The Leeds Food Preference Questionnaire (LFPQ; Finlayson, King, and Blundell, 2008) provides measures of different components of food preference and food reward. Participants are presented with an array of pictures of individual food items common in the diet. Foods in the array are chosen by the experimenter from a validated database to represent a particular dichotomous dimension of foods of relevance to the research question (e.g. high/low in fat). Responses are recorded and used to compute mean scores for specified food categories. The LFPQ has been validated in a wide range of research and shown to predict actual food choice and energy intake when assessed under laboratory and free-living settings.
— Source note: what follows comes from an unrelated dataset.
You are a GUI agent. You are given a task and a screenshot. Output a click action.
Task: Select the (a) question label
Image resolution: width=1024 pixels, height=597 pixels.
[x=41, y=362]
Scores on the tool can indicate risk of reward-based overeating in obesity. Longitudinal changes can indicate improvement in food preference/choice in response to obesity treatment. The LFPQ has been translated into 14 languages and used in child, adolescent, adult and clinical populations.
Construct Definition (and Source):
Regular course of eating and drinking adopted by a person or animal. (MeSH)
Finlayson G, King N, Blundell J. The role of implicit wanting in relation to explicit liking and wanting for food: implications for appetite control. Appetite. 2008 Jan;50(1):120-7. doi: 10.1016/j.appet.2007.06.007. Epub 2007 Jun 28. PMID: 17655972.